A DECISION to tighten lockdown restrictions will be “a bitter pill to swallow” for thousands of older Renfrewshire residents who live alone, a charity has warned.

The Scottish Government introduced a legally-enforceable ‘stay-at-home’ order on Tuesday, which means people can only venture outside for an “essential purpose,” such as food shopping or caring for someone.

It is hoped the drastic action, which will be in place until at least the end of January, can help to combat a new, faster spreading strain of Covid-19.

However, experts at Age Scotland have stressed the new national lockdown will be particularly difficult for older people to cope with and are hoping Renfrewshire residents will again show community spirit by offering support where they can.

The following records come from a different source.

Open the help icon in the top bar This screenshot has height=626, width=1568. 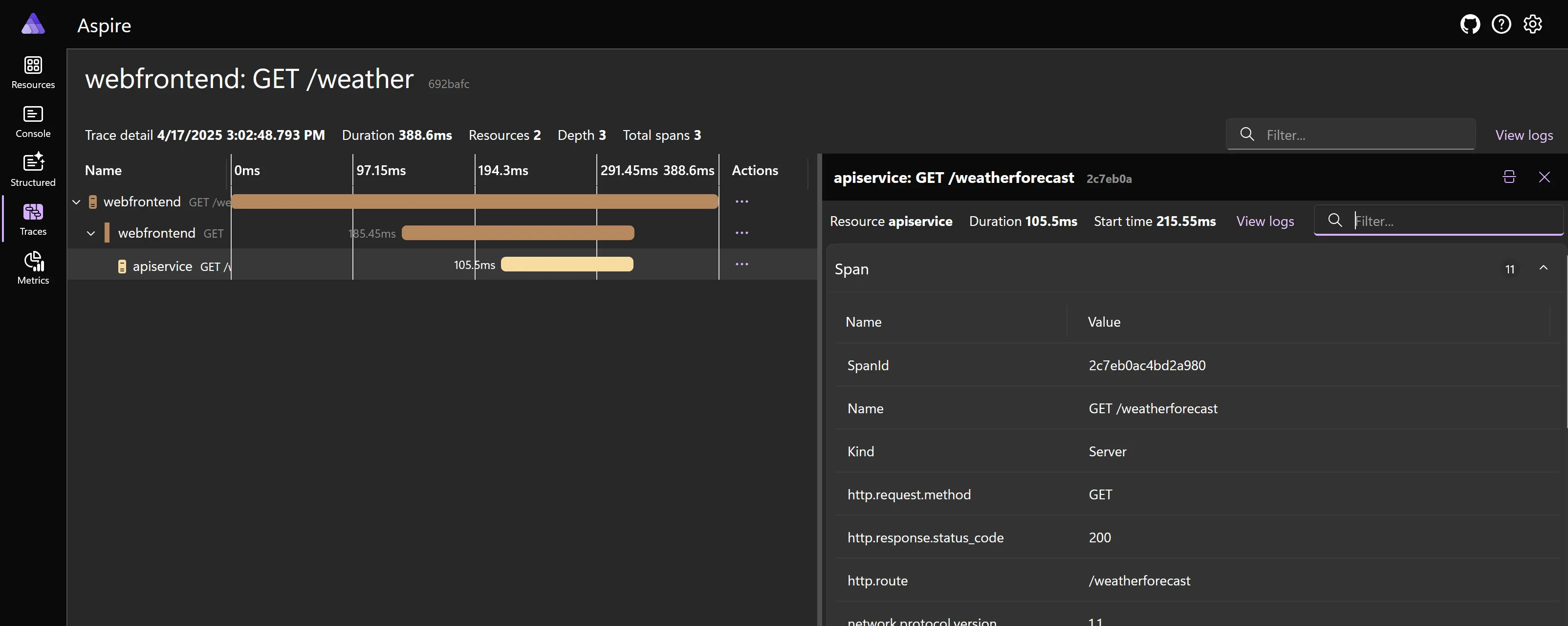coord(1502,24)
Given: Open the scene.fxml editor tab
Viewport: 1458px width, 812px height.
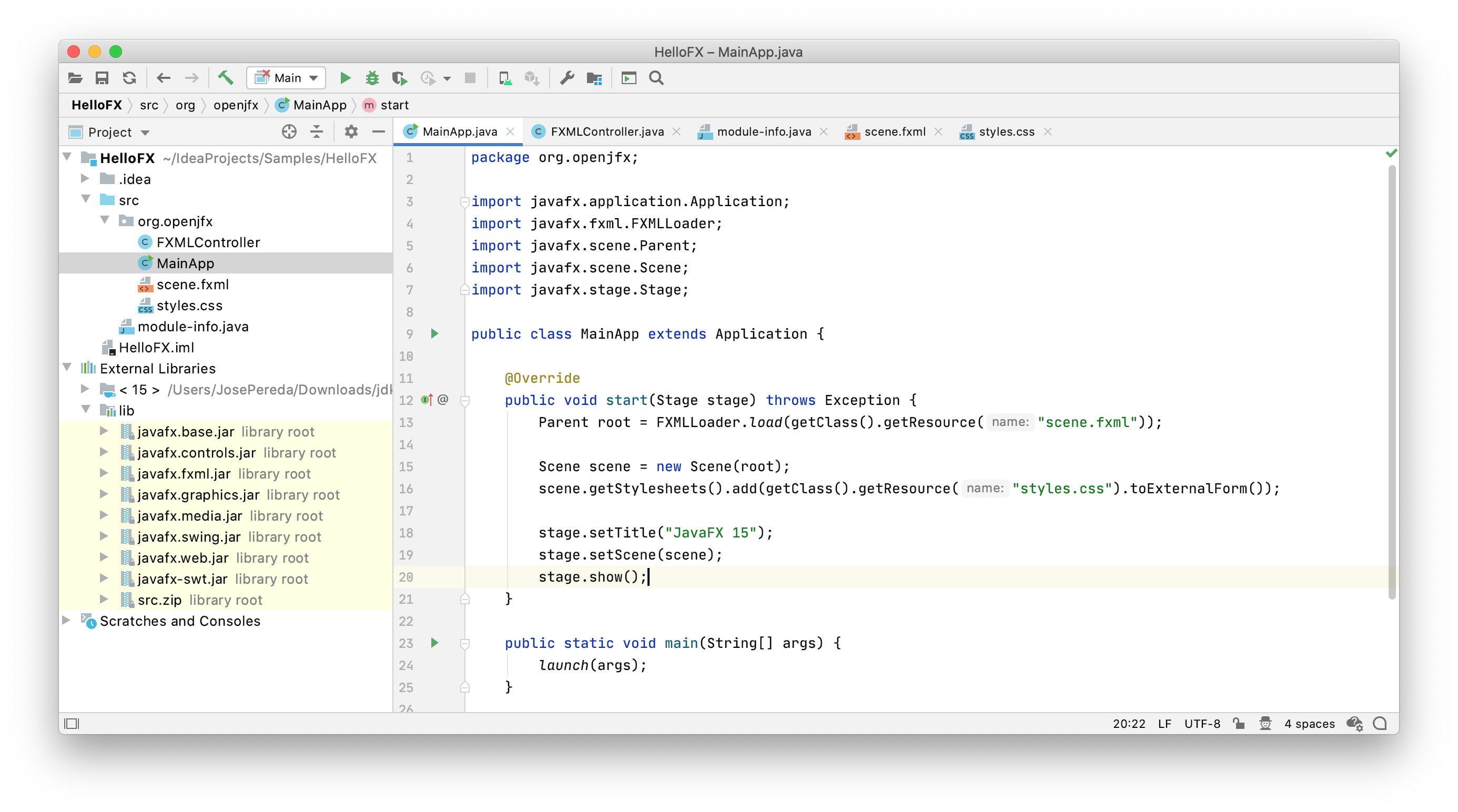Looking at the screenshot, I should (894, 132).
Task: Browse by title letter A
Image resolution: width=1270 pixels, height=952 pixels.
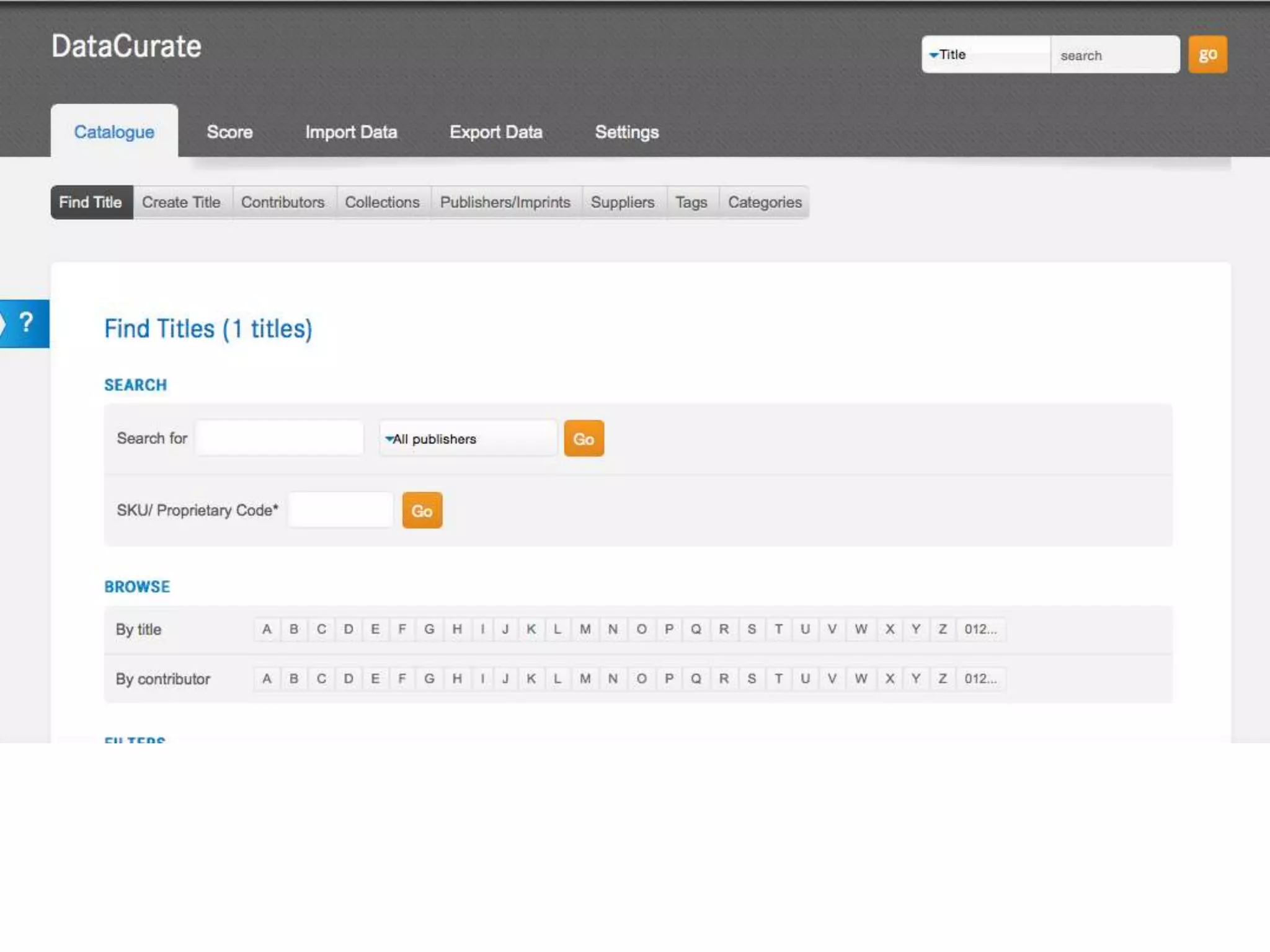Action: pyautogui.click(x=267, y=629)
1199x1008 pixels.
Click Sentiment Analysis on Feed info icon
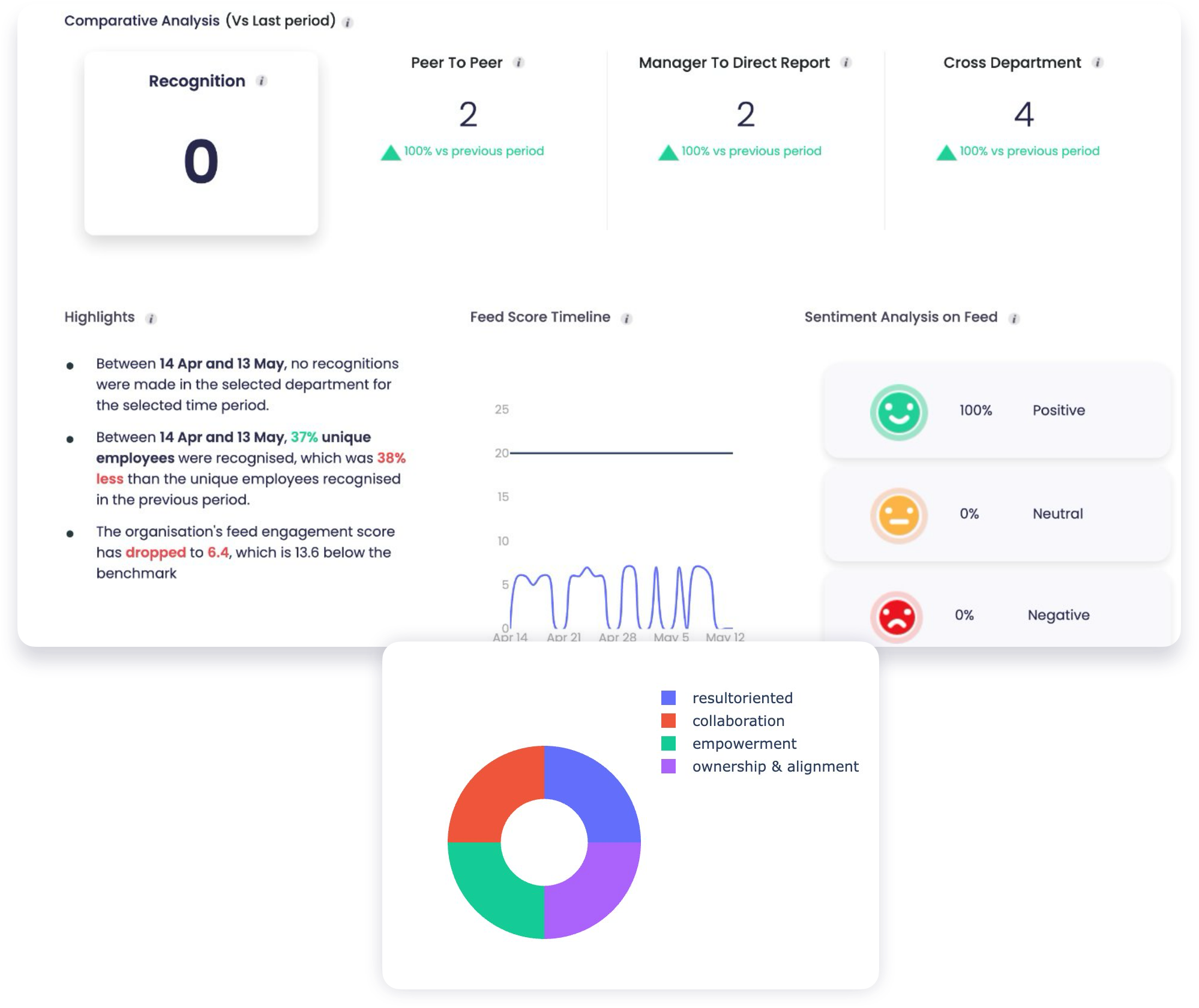point(1014,319)
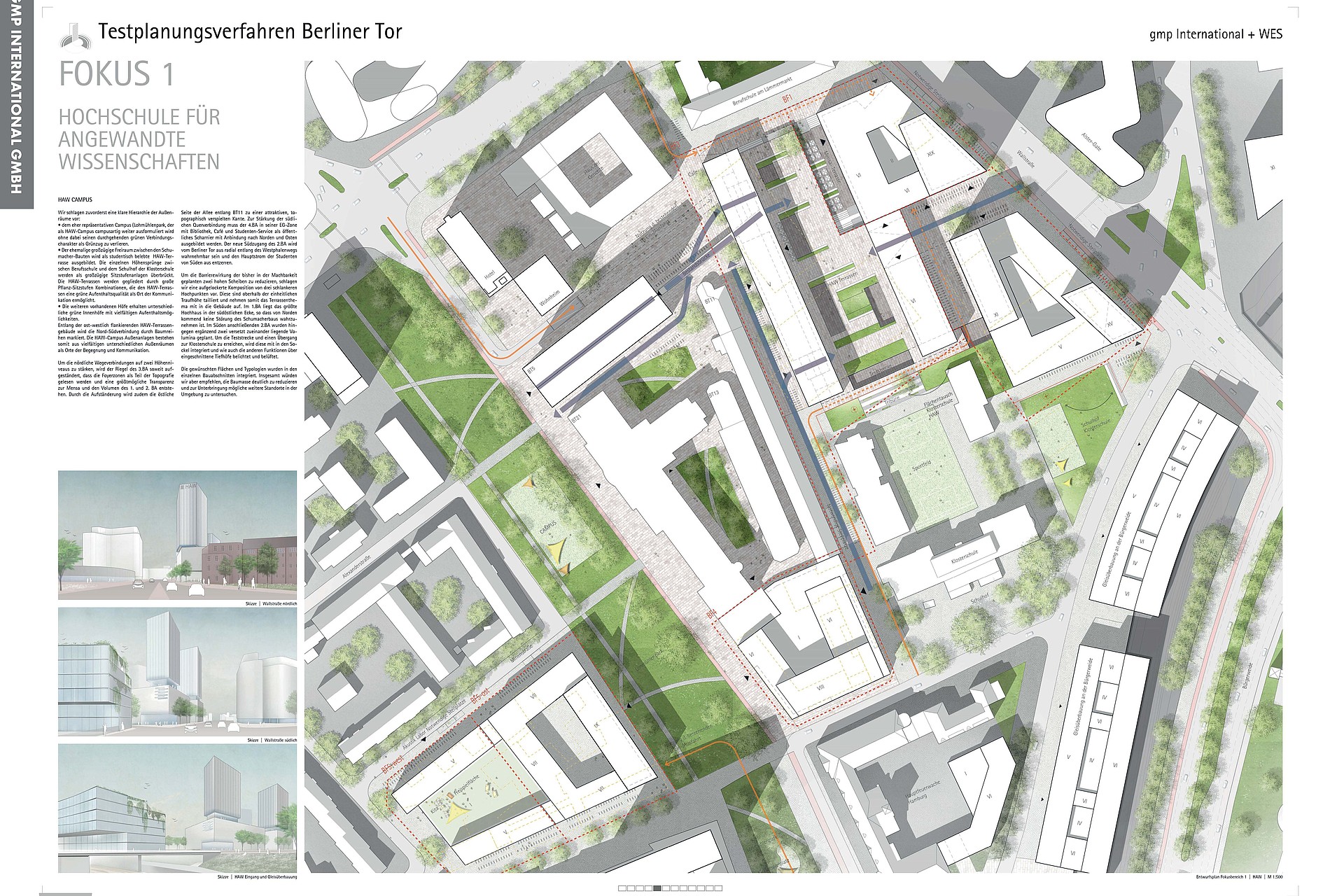Click the vertical GMP International GmbH tab

(15, 104)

Adam Stachura, the charity’s head of policy and communications, said: “The thought of enduring another lockdown without face-to-face contact with family or friends will be extremely difficult but this is clearly not a decision that has been taken lightly.

“The past year has proven that periods of prolonged isolation can have a profound impact on mental and physical health but, by reaching out and offering support where possible, we can all play our part in alleviating the impact of lockdown loneliness.

“At the beginning of the pandemic, we saw an incredible outpouring of support, with people volunteering to help with food delivery, collecting prescriptions or simply a friendly phone call or doorstep chat.

“We hope to see a continuation of this community support and would urge people to look out for older friends, neighbours and relatives they know will be affected by this guidance.”

The new restrictions mean it is now only possible for two people from two different households to meet outdoors, instead of the previous limit of six people from two households.

Churches and other places of worship across Renfrewshire will also be closed, apart from for funerals, weddings and civil partnerships.

First Minister Nicola Sturgeon said the lockdown measures would be kept under close review but added: “I cannot at this stage rule out having to keep them in place longer, nor making further changes. Nothing about this is easy.”